3.1.2 Kasus Pelanggaran Kode Etik dan Pedoman Perilaku Hakim (KEPPH)
Seringkali dijumpai, dalam pergaulan selama persidangan maupun di luar
persidangan Hakim tidak memperhatikan dengan benar Kode Etik dan pedoman
perilaku Hakim (KEPPH), seperti terlalu mengintimidasi pihak selama
persidangan, tidak adil dalam memberikan kesempatan yang sama bagi pihak
ketika hendak mengajukan alat bukti selama persidangan, dan tidak bisa menjaga
kewibawaan selama bersidang.
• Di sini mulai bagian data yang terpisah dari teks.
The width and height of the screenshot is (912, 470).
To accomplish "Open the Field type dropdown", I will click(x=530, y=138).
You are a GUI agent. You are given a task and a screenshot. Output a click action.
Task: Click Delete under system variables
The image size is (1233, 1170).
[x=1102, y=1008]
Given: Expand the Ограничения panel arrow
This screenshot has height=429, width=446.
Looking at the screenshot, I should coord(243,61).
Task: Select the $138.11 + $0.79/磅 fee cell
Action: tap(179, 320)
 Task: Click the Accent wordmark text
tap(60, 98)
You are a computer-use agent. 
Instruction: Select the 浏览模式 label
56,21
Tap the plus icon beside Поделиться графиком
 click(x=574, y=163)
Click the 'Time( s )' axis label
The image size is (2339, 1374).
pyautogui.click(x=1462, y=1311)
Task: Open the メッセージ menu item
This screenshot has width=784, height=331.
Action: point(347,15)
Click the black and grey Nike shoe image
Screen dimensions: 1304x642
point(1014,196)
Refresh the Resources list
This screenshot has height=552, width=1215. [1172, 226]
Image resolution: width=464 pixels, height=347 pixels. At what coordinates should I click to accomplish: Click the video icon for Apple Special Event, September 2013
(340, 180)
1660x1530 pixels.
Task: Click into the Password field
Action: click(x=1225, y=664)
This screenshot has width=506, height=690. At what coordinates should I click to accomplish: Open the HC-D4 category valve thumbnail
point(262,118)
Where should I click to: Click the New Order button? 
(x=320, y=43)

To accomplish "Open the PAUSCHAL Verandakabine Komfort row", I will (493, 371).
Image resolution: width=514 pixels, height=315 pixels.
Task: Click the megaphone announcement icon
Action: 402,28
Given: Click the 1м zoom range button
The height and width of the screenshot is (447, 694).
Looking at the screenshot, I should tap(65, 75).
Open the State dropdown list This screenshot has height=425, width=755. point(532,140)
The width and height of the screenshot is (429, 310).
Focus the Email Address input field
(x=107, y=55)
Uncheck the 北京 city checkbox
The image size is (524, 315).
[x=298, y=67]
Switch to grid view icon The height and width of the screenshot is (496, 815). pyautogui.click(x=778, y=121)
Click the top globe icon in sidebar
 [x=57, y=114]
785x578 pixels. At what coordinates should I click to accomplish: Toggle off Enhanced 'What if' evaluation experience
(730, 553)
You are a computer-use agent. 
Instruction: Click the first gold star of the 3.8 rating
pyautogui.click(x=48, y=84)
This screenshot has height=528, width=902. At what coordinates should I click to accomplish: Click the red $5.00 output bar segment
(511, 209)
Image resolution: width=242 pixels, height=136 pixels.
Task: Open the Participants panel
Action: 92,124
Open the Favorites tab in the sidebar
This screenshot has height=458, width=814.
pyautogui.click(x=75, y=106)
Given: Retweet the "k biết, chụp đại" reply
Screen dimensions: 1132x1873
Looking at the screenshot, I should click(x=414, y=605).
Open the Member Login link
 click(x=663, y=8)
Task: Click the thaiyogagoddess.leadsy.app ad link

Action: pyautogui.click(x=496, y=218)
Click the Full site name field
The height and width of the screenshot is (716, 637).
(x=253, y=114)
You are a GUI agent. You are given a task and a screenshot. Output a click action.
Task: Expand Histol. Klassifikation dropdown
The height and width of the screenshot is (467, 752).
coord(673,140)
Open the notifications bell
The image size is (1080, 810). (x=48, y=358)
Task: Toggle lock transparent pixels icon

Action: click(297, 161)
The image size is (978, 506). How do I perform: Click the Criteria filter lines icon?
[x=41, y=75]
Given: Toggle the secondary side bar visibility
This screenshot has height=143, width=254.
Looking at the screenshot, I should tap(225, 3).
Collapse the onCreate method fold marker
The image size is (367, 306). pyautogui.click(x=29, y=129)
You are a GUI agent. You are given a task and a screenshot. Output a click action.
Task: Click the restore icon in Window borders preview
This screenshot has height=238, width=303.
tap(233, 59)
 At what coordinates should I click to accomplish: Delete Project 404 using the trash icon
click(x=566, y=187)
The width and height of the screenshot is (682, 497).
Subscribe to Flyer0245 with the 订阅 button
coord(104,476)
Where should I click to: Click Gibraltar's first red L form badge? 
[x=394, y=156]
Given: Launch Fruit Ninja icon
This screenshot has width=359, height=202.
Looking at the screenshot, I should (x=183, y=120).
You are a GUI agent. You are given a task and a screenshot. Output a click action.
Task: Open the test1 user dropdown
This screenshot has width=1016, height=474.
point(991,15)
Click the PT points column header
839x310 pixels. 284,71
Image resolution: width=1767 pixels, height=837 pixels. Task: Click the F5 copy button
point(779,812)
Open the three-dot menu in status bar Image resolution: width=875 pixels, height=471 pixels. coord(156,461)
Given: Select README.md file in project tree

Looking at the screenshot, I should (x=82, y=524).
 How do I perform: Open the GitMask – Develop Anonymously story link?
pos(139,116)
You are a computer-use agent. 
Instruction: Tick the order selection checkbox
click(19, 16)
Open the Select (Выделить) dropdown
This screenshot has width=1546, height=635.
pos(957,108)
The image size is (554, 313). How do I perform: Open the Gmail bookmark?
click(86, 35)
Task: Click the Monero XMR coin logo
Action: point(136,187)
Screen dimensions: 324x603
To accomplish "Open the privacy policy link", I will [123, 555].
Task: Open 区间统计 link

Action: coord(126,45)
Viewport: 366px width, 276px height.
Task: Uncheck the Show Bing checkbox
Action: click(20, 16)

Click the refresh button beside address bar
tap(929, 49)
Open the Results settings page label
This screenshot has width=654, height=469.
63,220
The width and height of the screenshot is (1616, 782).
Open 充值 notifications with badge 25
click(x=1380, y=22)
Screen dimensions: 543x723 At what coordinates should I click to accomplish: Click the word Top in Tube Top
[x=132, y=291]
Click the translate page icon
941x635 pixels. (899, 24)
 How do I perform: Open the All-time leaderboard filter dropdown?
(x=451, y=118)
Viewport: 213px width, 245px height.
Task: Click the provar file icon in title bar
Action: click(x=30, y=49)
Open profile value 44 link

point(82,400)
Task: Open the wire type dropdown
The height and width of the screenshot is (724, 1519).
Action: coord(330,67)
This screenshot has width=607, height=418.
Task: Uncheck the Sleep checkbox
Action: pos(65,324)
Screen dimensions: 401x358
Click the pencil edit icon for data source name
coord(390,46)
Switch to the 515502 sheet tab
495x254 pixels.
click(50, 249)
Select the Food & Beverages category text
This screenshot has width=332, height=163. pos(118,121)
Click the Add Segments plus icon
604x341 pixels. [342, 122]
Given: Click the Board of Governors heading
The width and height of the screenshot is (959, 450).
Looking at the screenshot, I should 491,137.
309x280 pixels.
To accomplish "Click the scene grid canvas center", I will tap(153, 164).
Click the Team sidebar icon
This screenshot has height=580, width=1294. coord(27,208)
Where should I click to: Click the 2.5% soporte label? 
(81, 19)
Selain itu, juga di luar persidangan Hakim tampak
berperilaku sombong di hadapan masyarakat, tidak memberikan teladan yang baik
bagi bawahannya, dan selalu bermusuhan dengan keluarganya.

Setiap Hakim Indonesia mempunyai pegangan tingkah laku yang harus


dipedomaninya dimana merupakan nilai-nilai yang terkandung dalam Kode Etik
dan Pedoman Perilaku Hakim (KEPPH) sebagai filter dalam menjalankan profesi
Hakim baik di dalam maupun di luar sidang.

3.2 SARAN
3.2.1
3.2.2 Kasus Pelanggaran Kode Etik dan Pedoman Perilaku Hakim (KEPPH)

Diharapkan kepada setiap Hakim harus menyadari akan perlunya


mengimplementasikan Norma Kebenaran dalam menjalakan profesinya sebagai
hakim. Dan juga patuh pada ketentuan etika profesi yang terdapat dalam kode etik
profesi. Kode etik sendiri merupakan penjabaran aturan tingkah laku bagi hakim
baik dalam menjalankan tugas profesinya untuk mewujudkan keadilan dan
kebenaran maupun mengenai pergaulan dalam masyarakat.